On Cornwall and colour. Or the importance of a sense of place.

The author David Nicholls recently wrote  in The Guardian about the importance of visiting the places described in his novels. In a world in which we can click on google earth to research a spot, he argued for the need to visit the locations in which his fiction is set. I read the article en route to Bodmin moor - a 700-mile round trip from my Cambridgeshire home - and one of the settings of my next novel. A small part of me wondered if this was the ultimate in procrastination. Having come back newly inspired, I only wish I'd returned before.

My second book is set on a farm in north Cornwall, an area I know well having holidayed there each year since I was a child. But there's a section based on the moor and though I'd taken two trips down there in the past 12 months to interview octogenarian farmers and to visit its airfields, and raced over it for three decades, I hadn't explored it all. 

One of my characters embarks on a quest to find a half-remembered farmhouse and I couldn't get these scenes quite right, sitting at my desk at home. I hadn't captured the peculiar claustrophobia of high-banked hedgerows or of tiny villages hidden in the folds between tors. Nor was I sure about the smell: damp grass; musky bracken; honeyed gorse?  My character, an intrepid 83-year-old, gets lost, and it was clear I needed to do the same as her.

And so I did. For it's hard not to become disorientated when you're relying on signposts that turn in contradictory directions and interpreting a Cornish mile as, well, a mile. And then the mist came down. A mizzle that made it impossible to see the tors I was searching for; that seeped through my trainers and into my bones; that reminded me of quite how bleak and inhospitable any moor can become.

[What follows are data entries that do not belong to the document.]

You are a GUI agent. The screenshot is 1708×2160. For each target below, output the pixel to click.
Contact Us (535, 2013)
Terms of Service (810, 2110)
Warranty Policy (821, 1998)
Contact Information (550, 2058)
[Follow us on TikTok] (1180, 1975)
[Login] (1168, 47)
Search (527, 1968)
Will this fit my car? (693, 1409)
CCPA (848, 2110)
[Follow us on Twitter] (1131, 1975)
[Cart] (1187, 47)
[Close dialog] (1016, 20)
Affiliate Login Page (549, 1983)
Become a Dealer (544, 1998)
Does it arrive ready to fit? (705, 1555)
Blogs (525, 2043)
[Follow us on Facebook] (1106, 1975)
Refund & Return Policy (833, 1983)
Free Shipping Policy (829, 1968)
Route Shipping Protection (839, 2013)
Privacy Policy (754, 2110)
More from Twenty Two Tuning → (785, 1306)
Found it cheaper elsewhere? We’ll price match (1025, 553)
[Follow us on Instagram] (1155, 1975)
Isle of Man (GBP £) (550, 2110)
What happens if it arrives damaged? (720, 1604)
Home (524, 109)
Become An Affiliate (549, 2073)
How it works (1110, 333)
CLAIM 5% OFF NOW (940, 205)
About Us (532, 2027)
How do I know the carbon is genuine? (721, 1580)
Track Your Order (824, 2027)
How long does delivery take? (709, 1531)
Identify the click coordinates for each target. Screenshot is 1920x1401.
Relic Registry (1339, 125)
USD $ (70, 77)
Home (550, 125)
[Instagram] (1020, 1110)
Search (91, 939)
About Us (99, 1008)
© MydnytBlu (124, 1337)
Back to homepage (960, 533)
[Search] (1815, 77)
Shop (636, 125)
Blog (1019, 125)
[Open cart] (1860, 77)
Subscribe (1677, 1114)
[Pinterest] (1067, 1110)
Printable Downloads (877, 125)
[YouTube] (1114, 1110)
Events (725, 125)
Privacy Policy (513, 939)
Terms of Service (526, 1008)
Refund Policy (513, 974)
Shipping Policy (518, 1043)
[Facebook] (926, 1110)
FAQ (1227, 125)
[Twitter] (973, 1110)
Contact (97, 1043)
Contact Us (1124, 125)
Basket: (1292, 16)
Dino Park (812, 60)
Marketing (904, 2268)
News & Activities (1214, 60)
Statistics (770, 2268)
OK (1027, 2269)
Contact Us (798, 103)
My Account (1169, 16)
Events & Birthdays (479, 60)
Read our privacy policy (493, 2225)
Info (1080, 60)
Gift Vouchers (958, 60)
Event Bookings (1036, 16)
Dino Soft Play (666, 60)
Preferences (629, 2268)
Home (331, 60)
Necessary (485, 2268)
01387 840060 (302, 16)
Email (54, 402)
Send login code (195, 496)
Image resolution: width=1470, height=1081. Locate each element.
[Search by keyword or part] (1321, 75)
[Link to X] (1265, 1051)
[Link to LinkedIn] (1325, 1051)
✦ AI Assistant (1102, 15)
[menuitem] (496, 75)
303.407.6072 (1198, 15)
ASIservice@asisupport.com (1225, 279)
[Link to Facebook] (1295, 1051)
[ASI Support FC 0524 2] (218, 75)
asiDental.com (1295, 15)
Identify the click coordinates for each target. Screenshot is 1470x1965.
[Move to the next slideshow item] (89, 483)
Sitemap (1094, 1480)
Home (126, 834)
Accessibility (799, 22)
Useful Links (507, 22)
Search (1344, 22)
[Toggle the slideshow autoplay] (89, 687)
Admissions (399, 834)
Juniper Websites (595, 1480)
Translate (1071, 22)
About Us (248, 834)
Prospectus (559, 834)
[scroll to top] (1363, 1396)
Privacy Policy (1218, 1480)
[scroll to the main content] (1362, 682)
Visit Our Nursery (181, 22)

Daphne du Maurier came up with the idea of Jamaica Inn when she got lost in the mist while riding - just a few miles from where I was. And as I climbed out of tiny Blisland towards St Breward - the area in which Poldark's farmhouse in the recent BBC TV series was filmed - I became similarly disorientated by a visibility that, at best, was poor. Incapable of seeing any farmhouse, or even the track in front of me, I had to stop still. It was just me, the relentless rain, and some Highland Cattle grazing amongst the gorse.

I had wanted atmosphere; a sense of place that was almost tangible;  images which would fill my notepad and fuel me as I completed this tricky draft. And here it was. Shrouded in the mist, I scrawled furiously and, when it lifted, found that other famous du Maurier moorland setting, Altarnum.

The picturesque village clustered around an imposing granite church where her vicar caricatured his flock as sheep, who hung on his every word. The air was scented with wild garlic; the hedgerows stuffed with greater stitchworth; bluebells; buttercups and red campion. Mallards waddled towards allotments; rhododendrons bloomed. There was even a tiny village hall, fringing a brook that, yes, really did babble.

It was time to head out. Back to the wildness of the open moor. To an area at the heart of Cornwall and at the emotional tipping point of my novel. 

It's an expanse that brings back painful memories for my 83-year-old. Thanks to my return trip, I'm a little more confident about describing her experience.